Work task
Copy, without a single change, each line from the one that holds "Click the share page icon in address bar" to the bottom of the entries below, and drop any pictures.

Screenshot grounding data
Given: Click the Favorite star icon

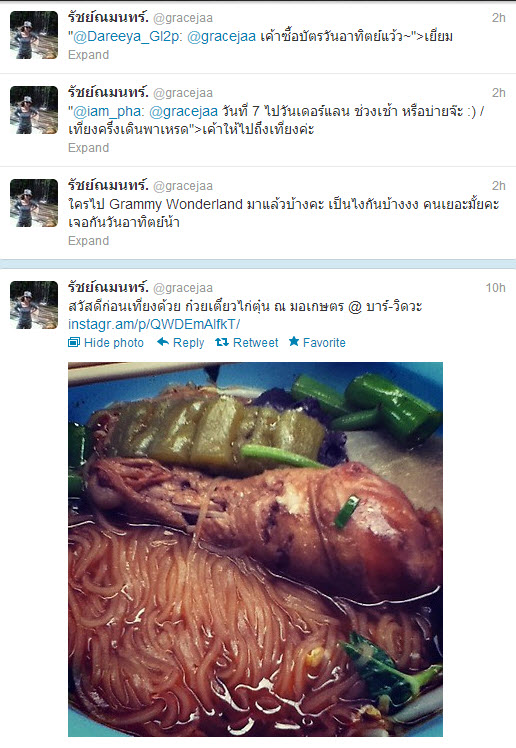Looking at the screenshot, I should click(294, 342).
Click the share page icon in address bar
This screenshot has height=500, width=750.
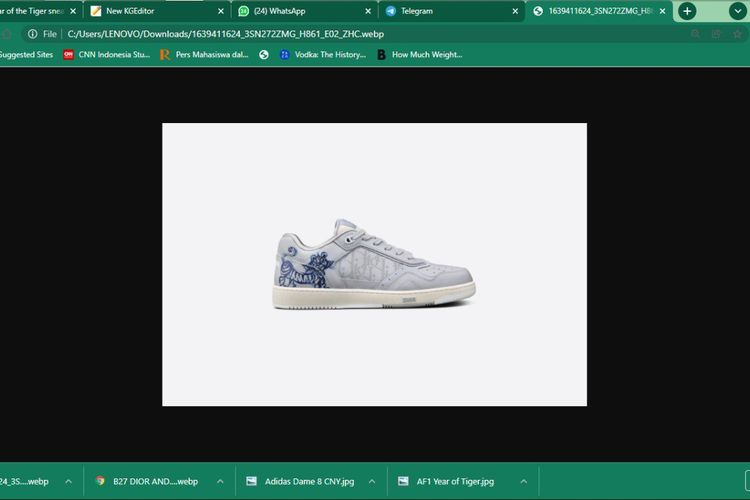(x=717, y=33)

Response to this exercise
Click the share page icon in address bar
This screenshot has height=500, width=750.
(x=717, y=33)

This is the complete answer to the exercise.